Disappointing sales, disappointing replacement
The Primera’s sales were never strong enough in the UK to break Ford and Vauxhall’s hegemony. It wasn’t helped by the resurgence of Rover and the aggressive marketing by Peugeot. Despite being the best car in its class, the Primera was overshadowed and overtaken. The battle between Nissan and Botnar didn’t help either and, by the time that score was settled, and a new dealer network was established the damage had been done.
The Primera was uprated in the summer of 1993 into Series II form, with standard-fit ABS, fuel injection and side impact protection. The following year, it received an unappealing visual update, which incorporated new light clusters and a chrome grille.

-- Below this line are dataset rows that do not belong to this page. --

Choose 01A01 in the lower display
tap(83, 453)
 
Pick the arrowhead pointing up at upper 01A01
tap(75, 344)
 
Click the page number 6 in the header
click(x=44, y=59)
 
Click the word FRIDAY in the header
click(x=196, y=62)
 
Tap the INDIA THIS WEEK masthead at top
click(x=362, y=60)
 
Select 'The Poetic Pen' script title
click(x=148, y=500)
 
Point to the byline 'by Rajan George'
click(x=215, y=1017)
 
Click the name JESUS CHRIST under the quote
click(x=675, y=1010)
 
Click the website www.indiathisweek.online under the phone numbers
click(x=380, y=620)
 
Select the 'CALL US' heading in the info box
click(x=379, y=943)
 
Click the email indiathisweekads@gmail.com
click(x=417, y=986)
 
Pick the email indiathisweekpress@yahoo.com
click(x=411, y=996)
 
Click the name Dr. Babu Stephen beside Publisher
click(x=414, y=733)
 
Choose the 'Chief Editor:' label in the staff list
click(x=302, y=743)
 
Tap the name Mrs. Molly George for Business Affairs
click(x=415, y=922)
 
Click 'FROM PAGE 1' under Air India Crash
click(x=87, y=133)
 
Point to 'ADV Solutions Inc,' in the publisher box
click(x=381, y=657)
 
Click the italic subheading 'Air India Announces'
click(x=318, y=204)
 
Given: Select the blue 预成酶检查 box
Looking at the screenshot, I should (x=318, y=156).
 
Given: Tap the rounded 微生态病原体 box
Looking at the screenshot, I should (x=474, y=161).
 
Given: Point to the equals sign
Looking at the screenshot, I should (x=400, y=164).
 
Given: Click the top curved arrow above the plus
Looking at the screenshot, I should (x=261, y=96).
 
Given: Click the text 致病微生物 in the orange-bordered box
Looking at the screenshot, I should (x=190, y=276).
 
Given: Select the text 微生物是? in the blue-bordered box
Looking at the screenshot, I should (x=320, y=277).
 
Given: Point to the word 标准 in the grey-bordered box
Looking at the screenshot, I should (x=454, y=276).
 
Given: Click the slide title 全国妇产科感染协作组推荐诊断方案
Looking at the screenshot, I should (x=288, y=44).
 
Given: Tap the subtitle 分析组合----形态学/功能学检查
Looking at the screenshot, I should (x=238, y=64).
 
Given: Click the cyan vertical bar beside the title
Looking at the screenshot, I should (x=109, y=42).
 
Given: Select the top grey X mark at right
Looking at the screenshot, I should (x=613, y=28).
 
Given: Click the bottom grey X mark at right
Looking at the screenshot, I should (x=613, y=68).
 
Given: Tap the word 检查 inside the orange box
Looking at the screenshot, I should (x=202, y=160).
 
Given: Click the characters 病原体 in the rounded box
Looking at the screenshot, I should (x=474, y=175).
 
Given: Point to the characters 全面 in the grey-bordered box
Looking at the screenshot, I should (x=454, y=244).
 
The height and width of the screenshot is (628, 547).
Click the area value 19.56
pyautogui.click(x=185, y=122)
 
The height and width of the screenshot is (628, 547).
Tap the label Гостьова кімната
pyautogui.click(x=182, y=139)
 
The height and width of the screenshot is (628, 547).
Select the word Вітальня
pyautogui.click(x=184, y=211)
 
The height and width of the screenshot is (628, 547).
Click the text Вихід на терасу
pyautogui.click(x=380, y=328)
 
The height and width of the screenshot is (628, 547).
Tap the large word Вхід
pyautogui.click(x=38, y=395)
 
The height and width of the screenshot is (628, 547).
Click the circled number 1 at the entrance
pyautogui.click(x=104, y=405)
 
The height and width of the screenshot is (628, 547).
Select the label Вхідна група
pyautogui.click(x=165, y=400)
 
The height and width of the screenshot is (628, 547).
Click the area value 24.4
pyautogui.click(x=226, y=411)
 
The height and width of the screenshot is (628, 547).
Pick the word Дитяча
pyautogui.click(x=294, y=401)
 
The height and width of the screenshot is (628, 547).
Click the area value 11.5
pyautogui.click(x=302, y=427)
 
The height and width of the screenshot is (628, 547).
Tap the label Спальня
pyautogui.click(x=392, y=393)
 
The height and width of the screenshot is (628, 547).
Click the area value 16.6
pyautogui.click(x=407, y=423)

Still, it received a driver airbag to put it back at the top of the class in terms of safety kit. The star of the range was the excellent 2.0e GT with 150bhp, and it was every bit as good as the Peugeot 405 Mi16 or Vauxhall Cavalier GSi 2000 – but it never really gained the recognition it deserved despite doing well in the British Touring Car Championship.
It was in this form that the brilliant P10 battled on until 1996, now overshadowed by the Ford Mondeo and, ahem, Vauxhall Vectra – although only in terms of sales and not ability. The P11 which replaced it may have looked similar, but it lost the P10’s lovely rear suspension set-up, and was a much more cost-constrained (and profitable) offering than its predecessor. As for what followed it in 2001, the less said about that the better. Would Nissan build a car like the P10 today? Probably not, more’s the pity…
As a couple of asides, I learned that the engineering mastermind behind the current Nissan R35’s suspension set-up, Kazutoshi Mizuno, was responsible for the Primera P10’s suspension set-up (and he’s very proud of it) – and that Nissan Engineers considered the underside of an Alfa Romeo 156 to be too close in terms of design to the P10 to be a coincidence… ‘a straight copy,’ is how one described the 156’s rear suspension to me.